- _Objectives_:
#1 Can you condense the paragraph of the article on booking live entertainment that begins "As an event planner, coordinator, designer or consultant" into a short bulleted list that keeps its main facts?
#2 How would you render the sentence "There is nothing green about aerosol graffiti cans." from the article on booking live entertainment in Spanish?
#3 What comes next in the article on booking live entertainment? Continue it from its final sentence.

- _Quoted text_:
━━━━━━━━━━━━━━━━━━━━
As an event planner, coordinator, designer or consultant, you come across challenges that are very unique. These types of challenges often fall outside your realm of expertise. Clients expect you to control and execute all areas of the event, at the same time. Accomplishing this can be a very daunting task, especially when it comes to areas which are entirely concept-based. Live entertainment is often one of these challenges. To assist you, here are six steps which will ensure success when booking live entertainment.
Get to know your client
- This should be the very first step in any area of your planning. One of the major errors event planners and producers make is diving in to find the best entertainment available. But right out the gate they have missed the first step, which is taking the time to understand who it is you’re working for. What do they do? What are their mandates and company values? A good example of this is a client who has strong policies about being “green”. Let’s say the event’s theme is “back to the streets”. You come up with an amazing pitch that includes a concept for live graffiti artists. Seems like the perfect idea right? Wrong! If you understood the client, you would have gone with break-dancers in grunge-styled clothing! There is nothing green about aerosol graffiti cans.
━━━━━━━━━━━━━━━━━━━━
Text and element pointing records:
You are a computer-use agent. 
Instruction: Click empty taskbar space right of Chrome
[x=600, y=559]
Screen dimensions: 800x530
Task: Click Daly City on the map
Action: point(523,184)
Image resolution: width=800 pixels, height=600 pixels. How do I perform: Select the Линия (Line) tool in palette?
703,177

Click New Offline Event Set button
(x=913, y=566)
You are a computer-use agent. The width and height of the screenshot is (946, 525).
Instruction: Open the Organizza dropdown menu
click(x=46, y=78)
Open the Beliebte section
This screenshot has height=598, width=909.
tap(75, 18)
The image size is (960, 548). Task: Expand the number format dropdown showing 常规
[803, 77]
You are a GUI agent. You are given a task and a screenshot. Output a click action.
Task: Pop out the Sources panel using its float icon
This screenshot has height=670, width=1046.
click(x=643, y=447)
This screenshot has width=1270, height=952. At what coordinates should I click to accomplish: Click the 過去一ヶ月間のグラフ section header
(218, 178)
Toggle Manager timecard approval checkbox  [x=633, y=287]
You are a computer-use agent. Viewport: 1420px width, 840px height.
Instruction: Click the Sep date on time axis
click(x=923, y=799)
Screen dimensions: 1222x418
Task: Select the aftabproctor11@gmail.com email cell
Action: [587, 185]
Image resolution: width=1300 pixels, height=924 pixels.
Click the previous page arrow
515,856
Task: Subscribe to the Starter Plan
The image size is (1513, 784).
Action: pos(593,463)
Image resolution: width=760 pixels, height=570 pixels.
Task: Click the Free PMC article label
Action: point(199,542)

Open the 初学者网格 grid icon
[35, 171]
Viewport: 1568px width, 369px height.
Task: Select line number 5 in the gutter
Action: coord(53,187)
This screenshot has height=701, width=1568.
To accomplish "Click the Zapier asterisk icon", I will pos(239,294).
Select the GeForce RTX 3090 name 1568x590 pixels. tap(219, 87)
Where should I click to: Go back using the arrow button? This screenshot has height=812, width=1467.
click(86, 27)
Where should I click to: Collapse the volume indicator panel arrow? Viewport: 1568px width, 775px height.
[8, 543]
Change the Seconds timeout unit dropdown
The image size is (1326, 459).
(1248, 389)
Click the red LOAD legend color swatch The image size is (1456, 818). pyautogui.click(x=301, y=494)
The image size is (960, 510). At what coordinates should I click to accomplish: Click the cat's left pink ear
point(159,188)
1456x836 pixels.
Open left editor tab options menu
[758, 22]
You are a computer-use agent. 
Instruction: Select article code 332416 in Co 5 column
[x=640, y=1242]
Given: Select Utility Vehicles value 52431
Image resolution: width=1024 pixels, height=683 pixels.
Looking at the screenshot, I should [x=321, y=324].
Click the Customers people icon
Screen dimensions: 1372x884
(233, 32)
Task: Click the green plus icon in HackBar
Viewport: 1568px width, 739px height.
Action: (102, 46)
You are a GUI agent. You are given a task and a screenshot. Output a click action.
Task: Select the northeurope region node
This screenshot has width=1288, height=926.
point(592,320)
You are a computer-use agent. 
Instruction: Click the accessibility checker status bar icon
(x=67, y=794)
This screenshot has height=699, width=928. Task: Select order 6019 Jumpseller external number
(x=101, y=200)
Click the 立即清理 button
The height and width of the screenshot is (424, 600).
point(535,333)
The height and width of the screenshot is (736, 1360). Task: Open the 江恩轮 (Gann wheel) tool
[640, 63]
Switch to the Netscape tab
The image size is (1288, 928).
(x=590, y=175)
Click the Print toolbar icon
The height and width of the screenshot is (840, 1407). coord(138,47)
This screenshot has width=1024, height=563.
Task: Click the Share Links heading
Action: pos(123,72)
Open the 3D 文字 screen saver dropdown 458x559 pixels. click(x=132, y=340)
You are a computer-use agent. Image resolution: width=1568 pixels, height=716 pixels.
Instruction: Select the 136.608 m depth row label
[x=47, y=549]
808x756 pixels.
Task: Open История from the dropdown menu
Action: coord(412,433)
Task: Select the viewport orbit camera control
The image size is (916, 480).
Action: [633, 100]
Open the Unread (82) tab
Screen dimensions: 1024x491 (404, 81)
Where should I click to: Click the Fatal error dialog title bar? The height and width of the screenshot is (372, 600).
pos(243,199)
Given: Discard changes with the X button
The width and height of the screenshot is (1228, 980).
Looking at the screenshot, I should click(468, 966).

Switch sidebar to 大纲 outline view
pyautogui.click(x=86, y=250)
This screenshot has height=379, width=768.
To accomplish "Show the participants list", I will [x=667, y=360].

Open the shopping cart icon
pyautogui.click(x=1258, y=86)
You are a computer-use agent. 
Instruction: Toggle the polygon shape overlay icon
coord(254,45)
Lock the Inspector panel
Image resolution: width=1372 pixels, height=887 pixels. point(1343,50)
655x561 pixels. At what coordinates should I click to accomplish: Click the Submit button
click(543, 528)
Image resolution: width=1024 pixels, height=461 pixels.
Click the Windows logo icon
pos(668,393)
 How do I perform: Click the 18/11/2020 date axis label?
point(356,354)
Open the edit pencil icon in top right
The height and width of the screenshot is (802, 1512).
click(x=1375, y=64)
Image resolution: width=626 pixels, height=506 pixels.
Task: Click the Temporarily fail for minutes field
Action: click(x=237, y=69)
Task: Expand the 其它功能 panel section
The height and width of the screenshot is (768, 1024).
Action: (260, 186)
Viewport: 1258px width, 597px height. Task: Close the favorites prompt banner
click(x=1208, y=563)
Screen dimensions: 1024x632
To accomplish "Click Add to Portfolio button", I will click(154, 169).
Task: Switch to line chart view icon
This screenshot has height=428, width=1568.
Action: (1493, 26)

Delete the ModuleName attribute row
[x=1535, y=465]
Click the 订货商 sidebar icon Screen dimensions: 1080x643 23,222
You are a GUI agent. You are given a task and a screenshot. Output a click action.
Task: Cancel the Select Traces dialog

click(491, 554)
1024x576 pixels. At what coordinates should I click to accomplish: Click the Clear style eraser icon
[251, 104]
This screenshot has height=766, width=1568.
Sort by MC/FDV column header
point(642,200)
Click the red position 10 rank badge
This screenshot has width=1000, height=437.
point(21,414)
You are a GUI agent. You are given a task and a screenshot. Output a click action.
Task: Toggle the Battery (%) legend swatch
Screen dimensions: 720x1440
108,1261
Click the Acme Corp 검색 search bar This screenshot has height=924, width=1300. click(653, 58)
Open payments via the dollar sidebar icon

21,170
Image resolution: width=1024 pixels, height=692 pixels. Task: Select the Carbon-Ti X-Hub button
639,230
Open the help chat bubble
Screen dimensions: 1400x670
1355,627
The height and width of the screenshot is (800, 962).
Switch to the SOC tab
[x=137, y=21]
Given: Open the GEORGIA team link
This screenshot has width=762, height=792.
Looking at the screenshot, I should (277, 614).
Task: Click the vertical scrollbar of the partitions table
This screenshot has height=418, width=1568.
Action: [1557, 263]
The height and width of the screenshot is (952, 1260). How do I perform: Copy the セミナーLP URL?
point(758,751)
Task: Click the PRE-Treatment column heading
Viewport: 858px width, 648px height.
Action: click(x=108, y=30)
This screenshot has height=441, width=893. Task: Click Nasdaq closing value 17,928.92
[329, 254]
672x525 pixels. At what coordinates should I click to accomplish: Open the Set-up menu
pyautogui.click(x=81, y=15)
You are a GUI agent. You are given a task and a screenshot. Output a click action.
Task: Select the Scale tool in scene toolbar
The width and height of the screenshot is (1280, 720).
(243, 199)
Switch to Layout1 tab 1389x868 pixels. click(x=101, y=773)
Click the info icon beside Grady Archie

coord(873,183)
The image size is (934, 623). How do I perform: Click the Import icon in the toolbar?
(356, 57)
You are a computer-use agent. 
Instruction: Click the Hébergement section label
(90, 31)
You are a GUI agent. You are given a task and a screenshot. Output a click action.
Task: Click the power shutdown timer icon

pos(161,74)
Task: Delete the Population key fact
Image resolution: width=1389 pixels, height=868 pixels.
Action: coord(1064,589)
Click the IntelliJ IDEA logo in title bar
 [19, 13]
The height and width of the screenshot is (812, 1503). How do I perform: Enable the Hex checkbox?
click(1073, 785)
━━━━━━━━━━━━━━━━━━━━
- _Outputs_:
#1
- Event planners, coordinators, designers, and consultants face unique challenges that often fall outside their expertise.
- Clients expect them to control and execute every area of an event at the same time.
- This is daunting, especially in purely concept-based areas such as live entertainment.
- Six steps are offered to ensure success when booking live entertainment.

#2 No hay nada ecológico en las latas de aerosol para grafiti.

#3
Clarify their taste
- When dealing with live entertainment, a failure doesn’t occur due to a bad performer or one who lacks skill. The main reason for a performer failing is simply because they did not suit the event. Most event planners start with the basics to get to know their audience: age, culture, gender etc. What often gets over looked is your client’s taste. Take their use of language with a grain of salt. If the clients requests entertainment that is ‘cool’ and ‘trendy’, make sure you get a good sense of what their idea of ‘cool’ and ‘trendy’ actually is. Chances are, their tastes are much different than yours or mine. Ask them for examples, artists they like, etc.
Get reliable referrals
- With how accessible the Internet is, as well as how easy it is to manipulate, you can’t rely too heavily on a performer’s website. An amazing website and thousands of Facebook likes doesn’t make them first-rate on stage. If the act is local to you, ask trusted sources around you about them. In most markets, top-shelf talent is well known to the events community. If they are truly talented, chances are other suppliers and associates have heard of them. If they are not local, ask companies who do events similar to yours – ‘similar’ being the key word. If you are looking for a first-rate hip hop artist and your referrals speak to how well they play hard rock, you should probably keep looking.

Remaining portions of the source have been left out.